The first estimate of US GDP today came in at 5.7% Q/Q annualized for Q4. This was the second consecutive quarter of GDP growth, and the first of 2009 to resemble anything like a post-recession bounce. The print came in stronger than market consensus for 4.7%.
On an annual basis, U.S. GDP growth is now up 0.1% Y/Y, which is an improvement from the -2.6% Y/Y pace seen in the final Q3 report. Based on the advance estimate the pace of growth during Q4 clocks in at the fastest since Q3-2003.
The key factor pushing GDP higher during the quarter can be attributed to the slowing pace of inventory liquidation after deep cuts early in the year. In Q4, the change in private inventories contributed a large 3.6 ppt to the headline print. Not surprisingly, residential investment was also quite positive during the quarter as favourable mortgage rates and good affordability spurred construction and renovations. (Caution: the next wave of foreclosure-induced inventory is coming soon to markets all over).

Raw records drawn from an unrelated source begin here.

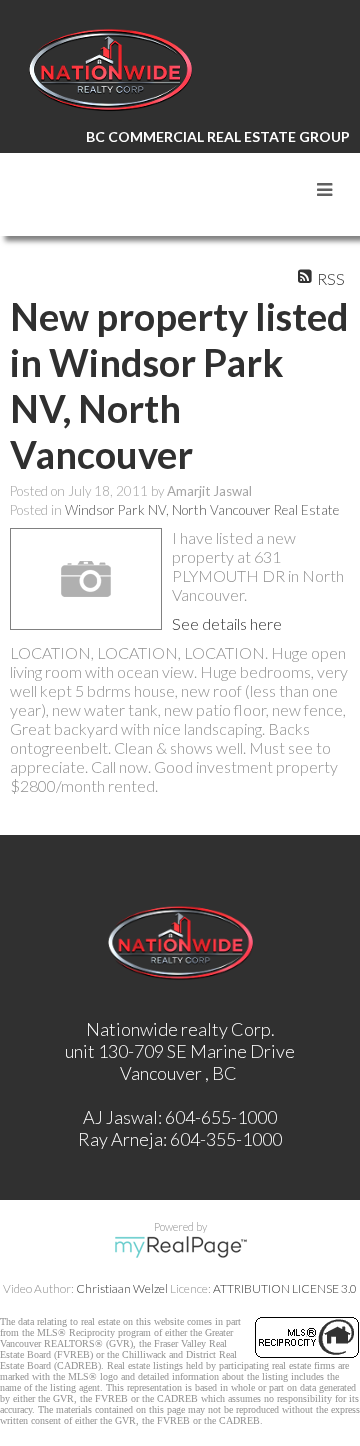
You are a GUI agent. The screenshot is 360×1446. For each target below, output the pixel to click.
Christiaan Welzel (122, 1288)
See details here (227, 623)
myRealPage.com (180, 1247)
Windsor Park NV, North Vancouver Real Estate (202, 510)
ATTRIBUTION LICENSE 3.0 (285, 1288)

A few things to keep in mind here: the market was already expecting a big number for Q4. If we could not get a decent bounce in Q4 after massive inventory depletion and with enormous government help, then recovery would seem hopeless in deed. But it is also worth noting that the originally reported 3.5% Q/Q ann. gain in Q3 was eventually revised down to 2.2% Q/Q ann. We don't expect the Q4 number to be revised substantially lower at this point, but it is likely to get marked down somewhat on the next round of tabulations.
Lastly, the issue of focus here is what will the next two quarters of growth look like? Governments are beginning to pull back a bit from extraordinary measures (and Q4 GDP will encourage them to keep pulling back), meanwhile the real economy is still trembling with the after shocks of the credit bubble and on going deleveraging.
World markets have taken quite a drubbing in January, a relief rally here might be likely, but questions about “what kind of recovery?” will plague us for some time yet. Any euphoria over last quarter may be short-lived.